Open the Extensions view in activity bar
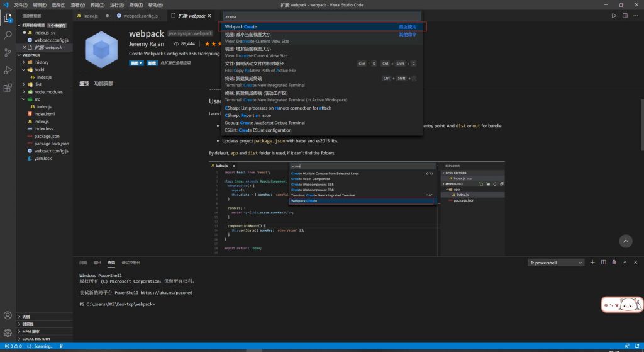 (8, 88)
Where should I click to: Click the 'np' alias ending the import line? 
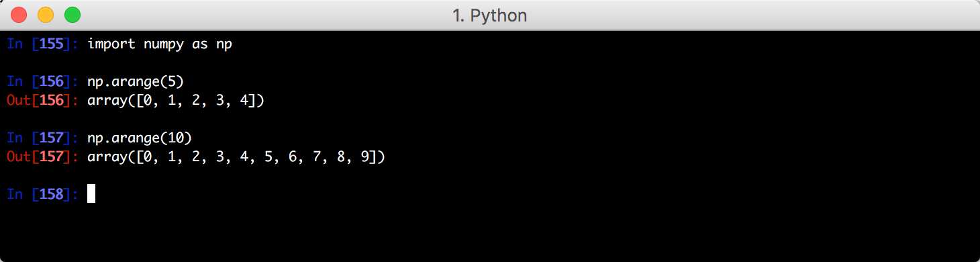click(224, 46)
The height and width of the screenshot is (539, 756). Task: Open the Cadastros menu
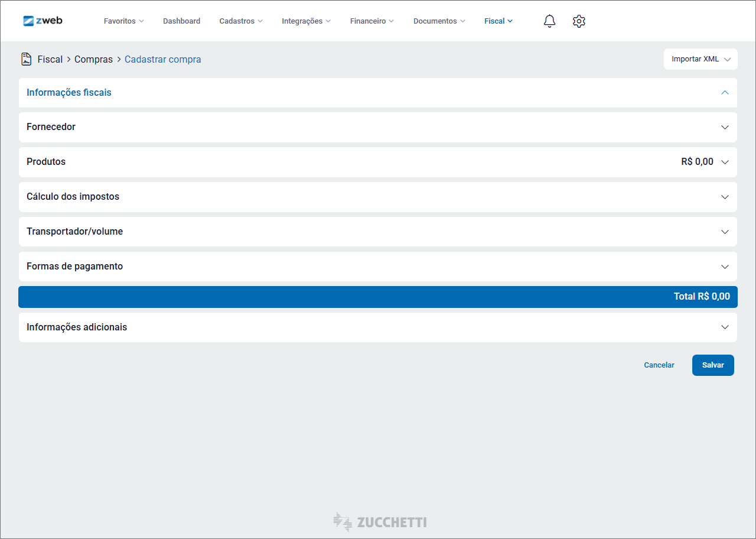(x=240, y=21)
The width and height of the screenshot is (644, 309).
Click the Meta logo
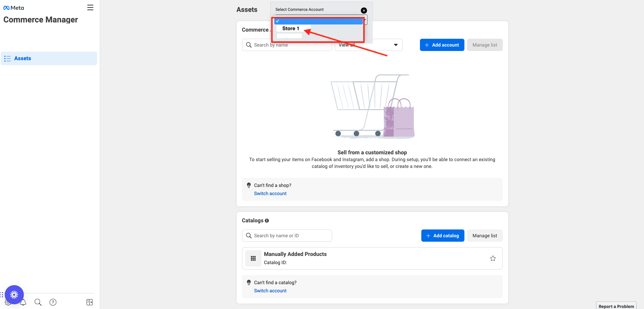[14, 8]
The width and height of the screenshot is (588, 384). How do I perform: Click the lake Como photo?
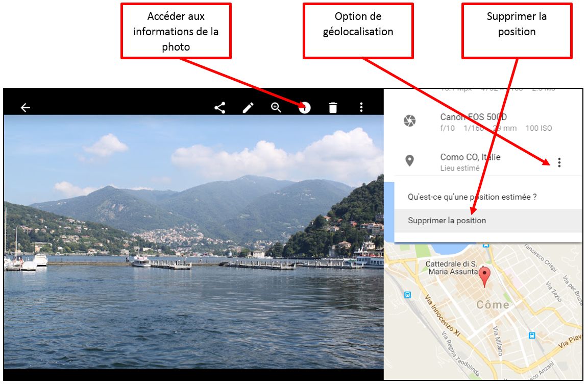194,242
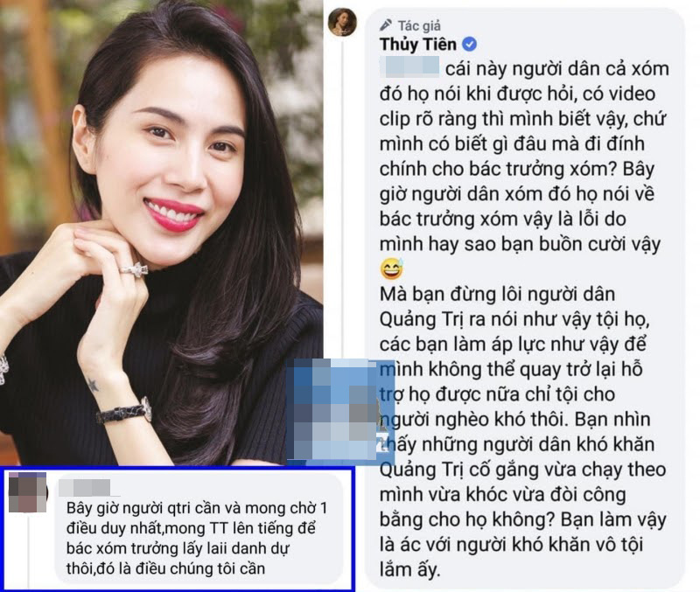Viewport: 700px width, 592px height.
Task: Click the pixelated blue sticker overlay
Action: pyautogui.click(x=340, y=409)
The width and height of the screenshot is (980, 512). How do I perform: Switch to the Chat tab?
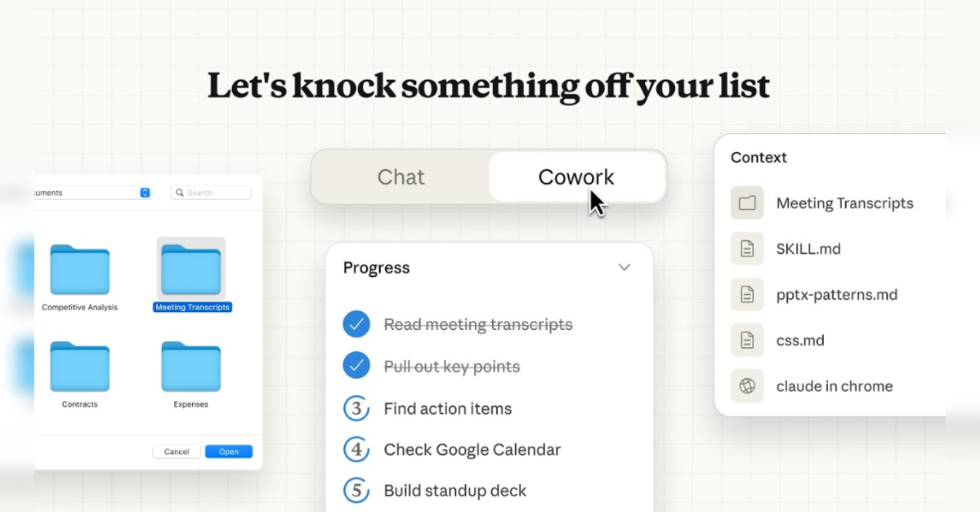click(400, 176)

■ ■ ■ ■

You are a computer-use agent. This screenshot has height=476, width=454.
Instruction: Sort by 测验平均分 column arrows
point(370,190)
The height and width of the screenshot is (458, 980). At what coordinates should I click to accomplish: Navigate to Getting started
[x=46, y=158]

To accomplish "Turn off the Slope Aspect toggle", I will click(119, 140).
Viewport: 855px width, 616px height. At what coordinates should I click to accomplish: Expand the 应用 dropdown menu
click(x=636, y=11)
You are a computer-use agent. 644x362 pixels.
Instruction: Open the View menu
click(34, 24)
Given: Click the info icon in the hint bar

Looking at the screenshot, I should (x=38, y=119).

■ ■ ■ ■

◆ **Task directions**
Every line containing the word "agent" should be copied from the material.

◆ **Finished exercise**
You are a computer-use agent. This screenshot has height=476, width=454.
You are a computer-use agent. 644x362 pixels.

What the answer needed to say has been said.